### What to work on
The word "will" may appear in the records below. Report how many lines contain it, and write nothing besides the number.

--- Excerpted records Enclosed Below ---

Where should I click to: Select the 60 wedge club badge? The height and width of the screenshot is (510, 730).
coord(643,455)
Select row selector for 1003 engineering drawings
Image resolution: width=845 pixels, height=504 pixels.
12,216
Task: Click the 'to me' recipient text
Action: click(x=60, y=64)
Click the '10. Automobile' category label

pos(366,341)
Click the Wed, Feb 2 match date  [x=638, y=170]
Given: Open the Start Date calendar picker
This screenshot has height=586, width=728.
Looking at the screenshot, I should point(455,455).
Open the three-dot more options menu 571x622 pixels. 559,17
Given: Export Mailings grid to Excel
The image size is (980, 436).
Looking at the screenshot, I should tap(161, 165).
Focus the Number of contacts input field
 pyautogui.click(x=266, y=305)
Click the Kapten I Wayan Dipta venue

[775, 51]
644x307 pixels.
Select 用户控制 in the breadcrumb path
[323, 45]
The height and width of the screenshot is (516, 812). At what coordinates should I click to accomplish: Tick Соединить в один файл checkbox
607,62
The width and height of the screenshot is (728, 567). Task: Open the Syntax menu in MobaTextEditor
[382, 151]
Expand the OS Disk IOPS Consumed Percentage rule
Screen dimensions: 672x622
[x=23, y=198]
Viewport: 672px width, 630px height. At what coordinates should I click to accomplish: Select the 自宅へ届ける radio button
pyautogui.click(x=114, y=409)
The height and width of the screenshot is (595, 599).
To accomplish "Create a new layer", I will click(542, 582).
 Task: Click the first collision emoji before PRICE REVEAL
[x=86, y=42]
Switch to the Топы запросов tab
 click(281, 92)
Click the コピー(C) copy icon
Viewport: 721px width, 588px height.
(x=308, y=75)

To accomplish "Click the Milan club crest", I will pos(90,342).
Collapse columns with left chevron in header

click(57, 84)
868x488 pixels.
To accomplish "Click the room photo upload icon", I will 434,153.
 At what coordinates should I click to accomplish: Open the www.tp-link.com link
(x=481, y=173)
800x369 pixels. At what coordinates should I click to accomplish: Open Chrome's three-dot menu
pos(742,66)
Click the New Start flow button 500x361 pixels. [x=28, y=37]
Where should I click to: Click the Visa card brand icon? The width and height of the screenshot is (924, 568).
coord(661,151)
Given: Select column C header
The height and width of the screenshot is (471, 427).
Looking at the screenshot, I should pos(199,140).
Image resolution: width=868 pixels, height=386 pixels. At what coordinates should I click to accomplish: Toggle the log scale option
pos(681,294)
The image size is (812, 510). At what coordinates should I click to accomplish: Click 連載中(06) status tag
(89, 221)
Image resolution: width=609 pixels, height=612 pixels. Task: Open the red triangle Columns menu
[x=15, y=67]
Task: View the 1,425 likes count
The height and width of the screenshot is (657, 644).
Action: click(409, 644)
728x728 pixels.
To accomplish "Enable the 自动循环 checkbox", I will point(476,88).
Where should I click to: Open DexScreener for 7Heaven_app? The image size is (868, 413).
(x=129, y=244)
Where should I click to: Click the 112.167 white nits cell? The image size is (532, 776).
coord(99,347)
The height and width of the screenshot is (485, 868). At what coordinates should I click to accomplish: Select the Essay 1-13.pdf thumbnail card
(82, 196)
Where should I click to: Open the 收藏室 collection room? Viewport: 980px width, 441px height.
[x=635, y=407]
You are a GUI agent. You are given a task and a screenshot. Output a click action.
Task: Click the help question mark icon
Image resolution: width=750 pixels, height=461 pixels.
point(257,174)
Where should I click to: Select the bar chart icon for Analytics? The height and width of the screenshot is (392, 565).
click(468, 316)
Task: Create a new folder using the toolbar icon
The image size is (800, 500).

--- End of Enclosed Excerpted records ---

### Solution for this task
4